* 할 일
아래 데이터의 모든 줄을 한 글자도 바꾸지 말고 그대로 돌려주세요. 그림은 답에서 빼 주세요.

* 제공된 데이터
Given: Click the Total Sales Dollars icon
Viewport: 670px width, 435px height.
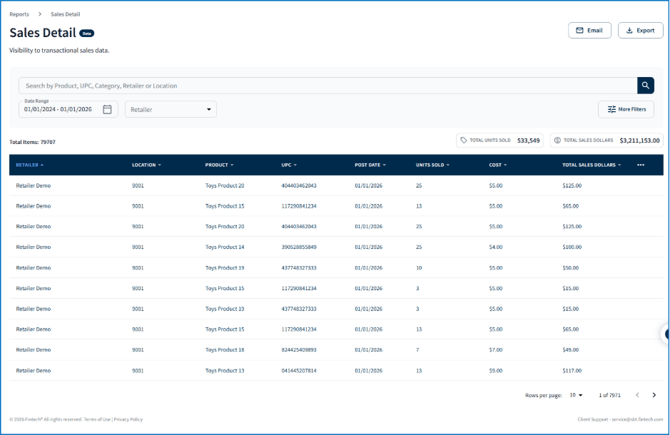Looking at the screenshot, I should 558,141.
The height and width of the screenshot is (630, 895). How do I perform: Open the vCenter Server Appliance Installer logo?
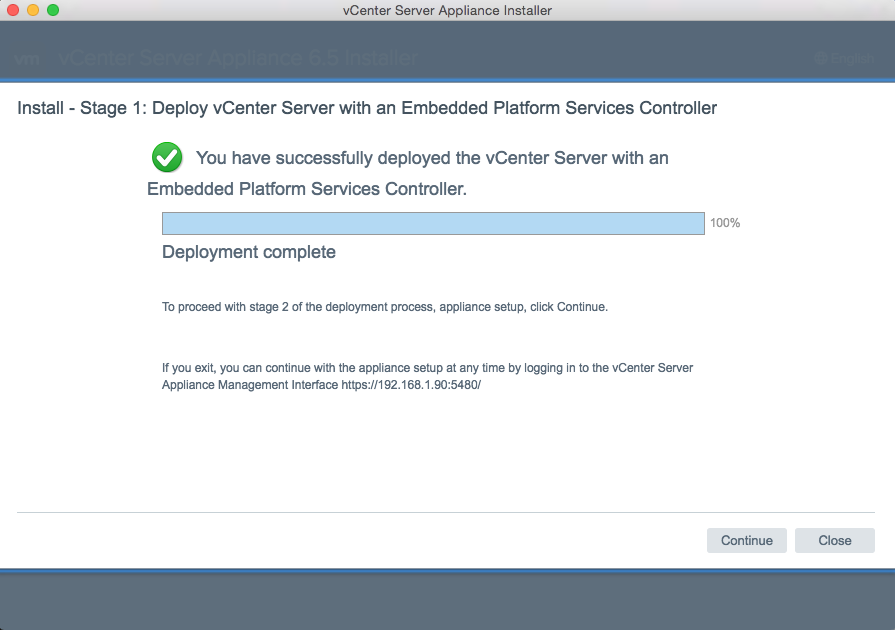[x=28, y=57]
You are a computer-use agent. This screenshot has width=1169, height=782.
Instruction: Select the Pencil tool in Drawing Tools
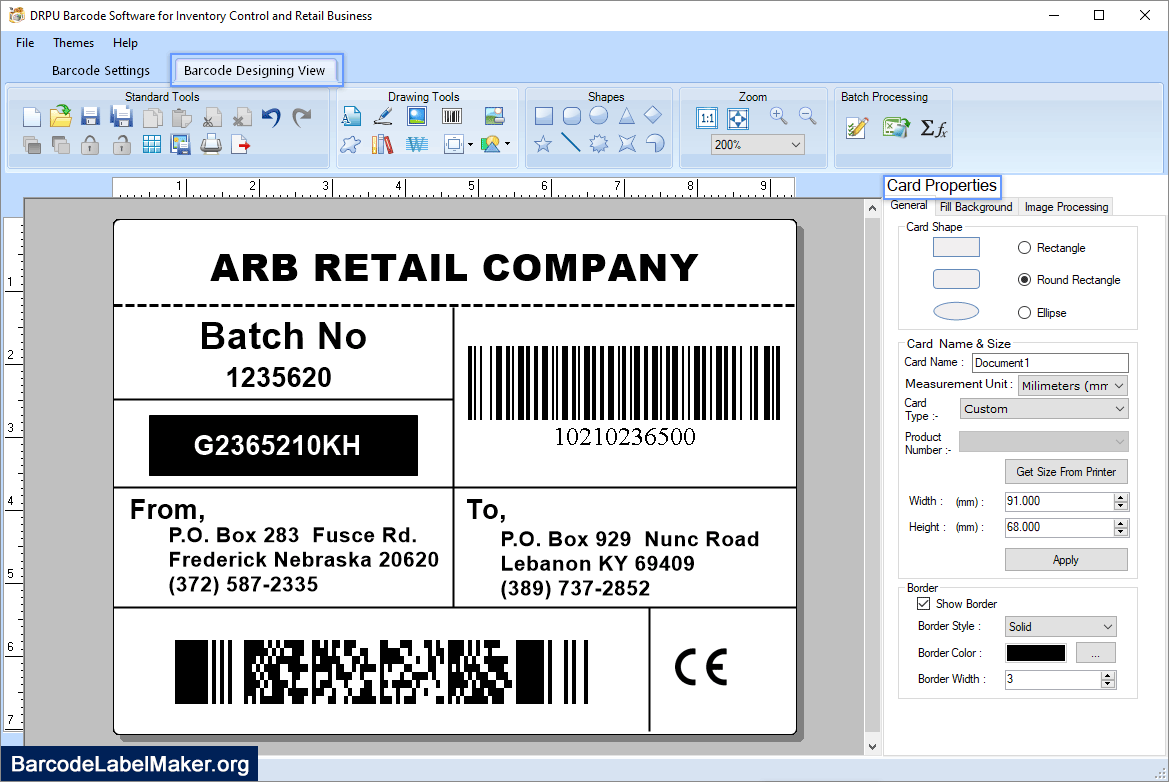[x=383, y=115]
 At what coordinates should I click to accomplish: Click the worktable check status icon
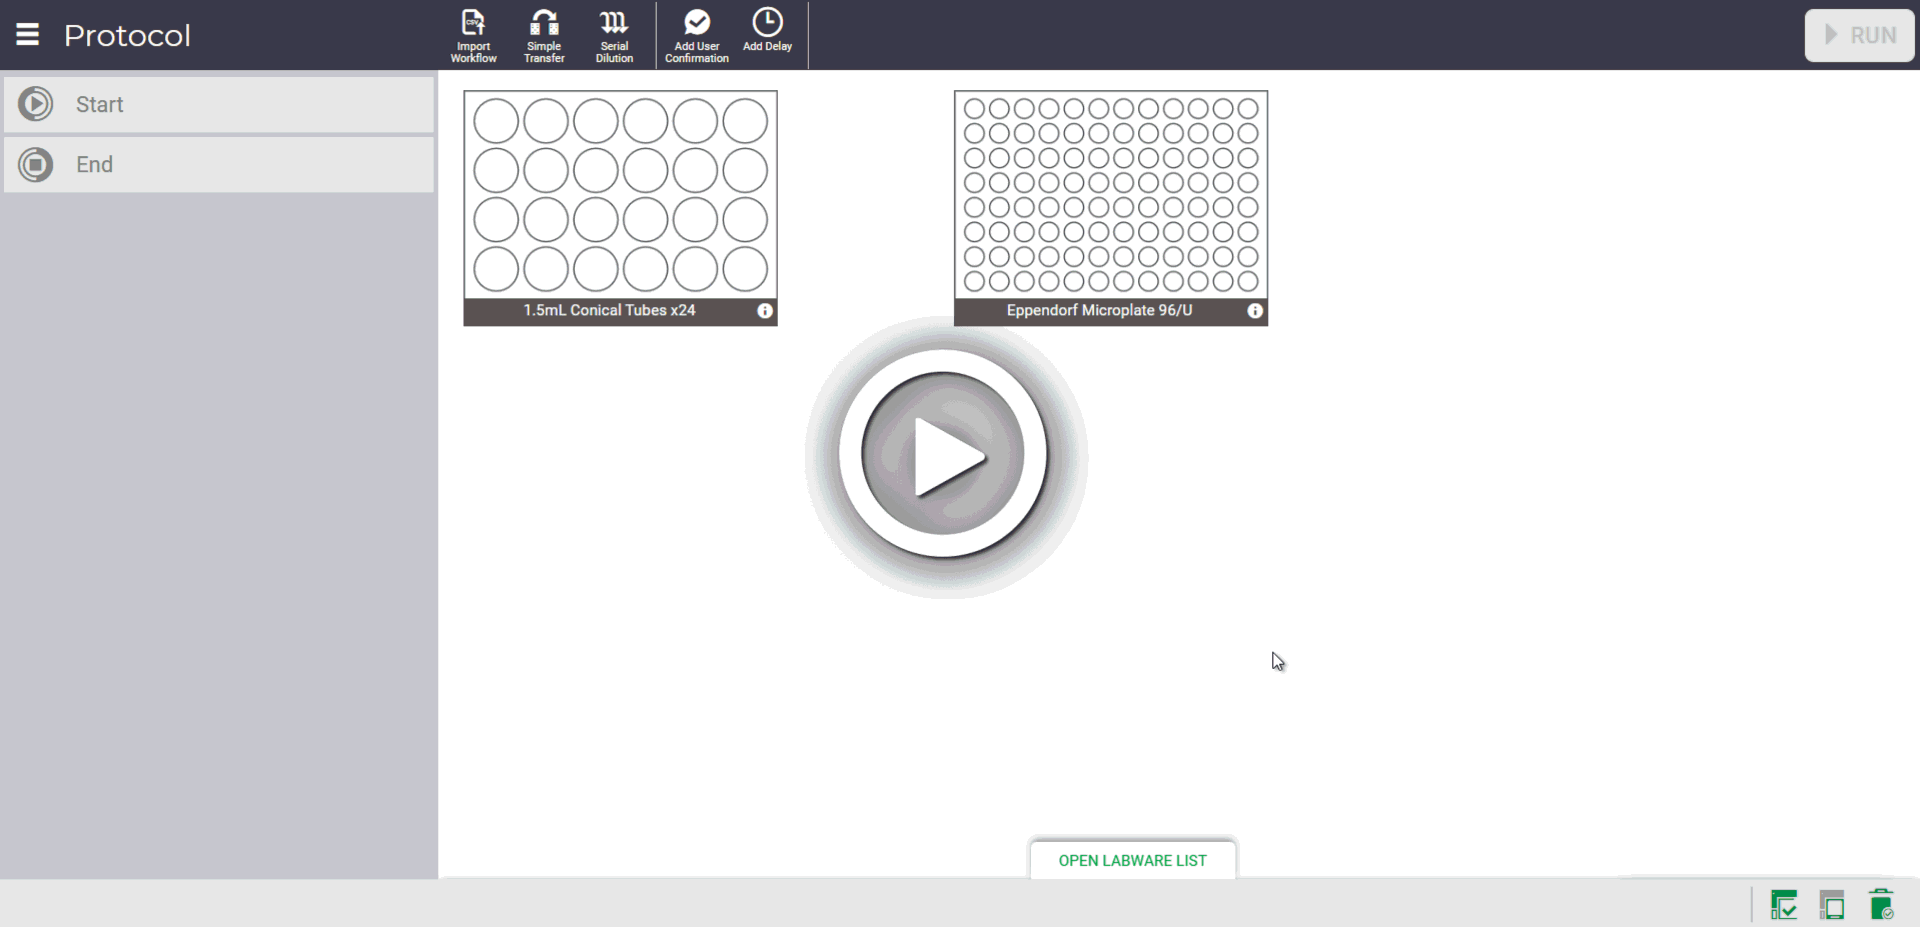(1783, 905)
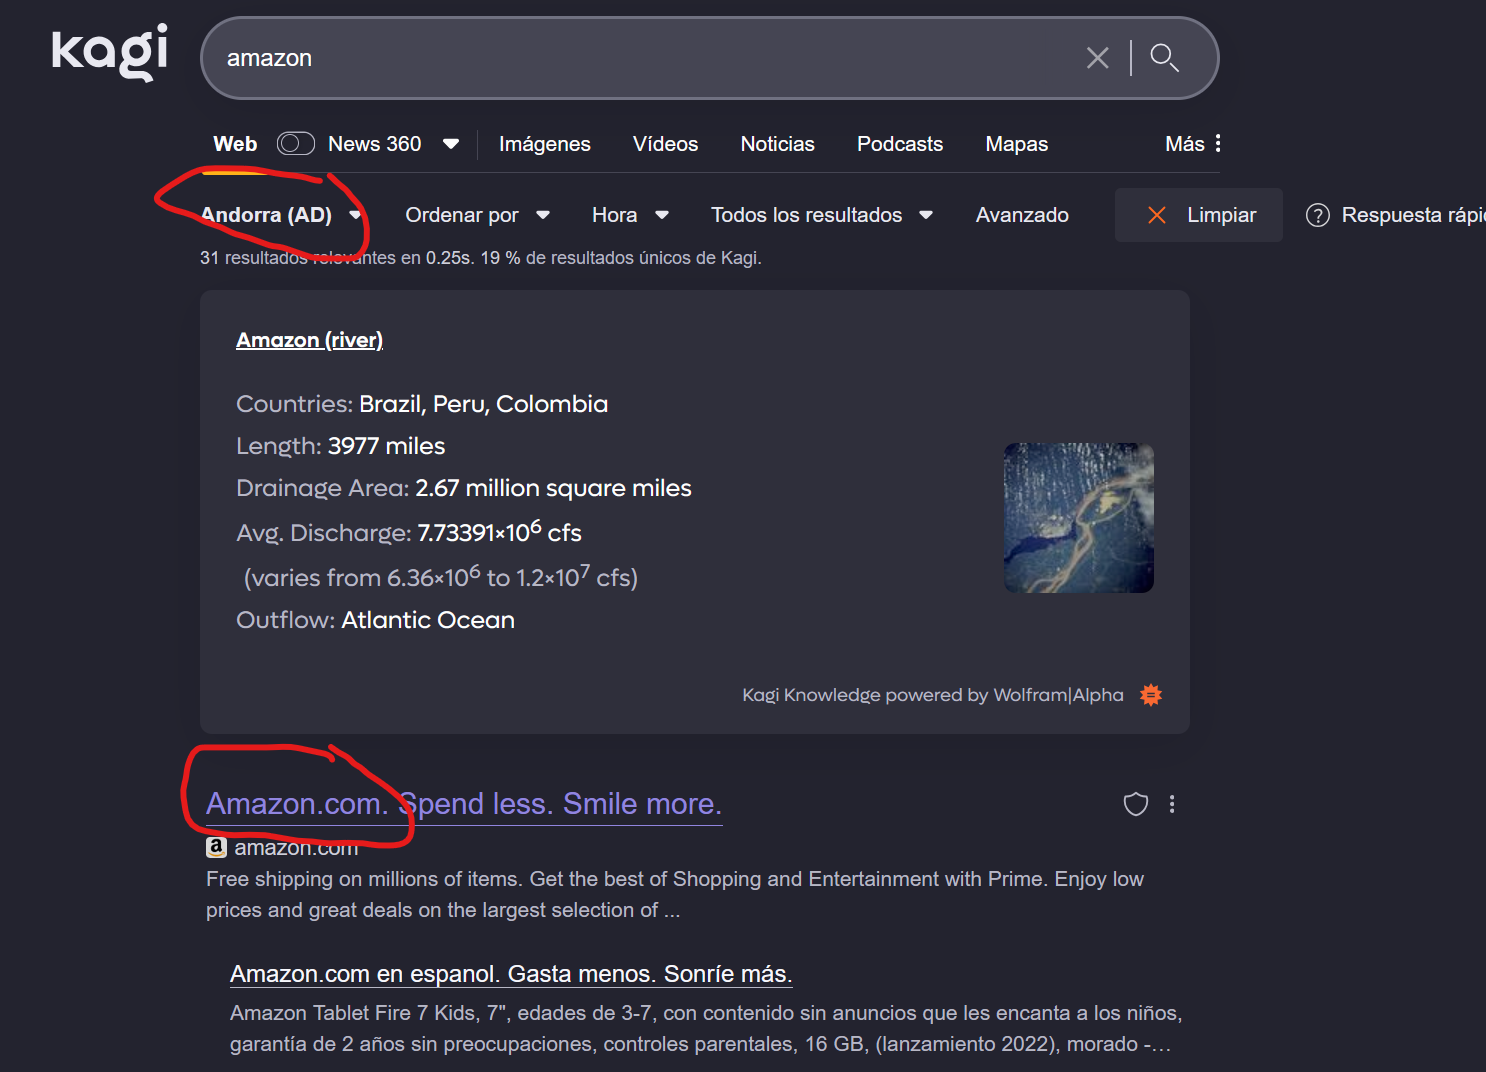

* 작업 결과
Given: Click the Total Sales Dollars icon
Viewport: 670px width, 435px height.
Looking at the screenshot, I should 558,141.
The height and width of the screenshot is (630, 895). How do I perform: Open the vCenter Server Appliance Installer logo?
[x=28, y=57]
You are a computer-use agent. This screenshot has width=1169, height=782.
Instruction: Select the Pencil tool in Drawing Tools
[x=383, y=115]
 At what coordinates should I click to accomplish: Click the worktable check status icon
(1783, 905)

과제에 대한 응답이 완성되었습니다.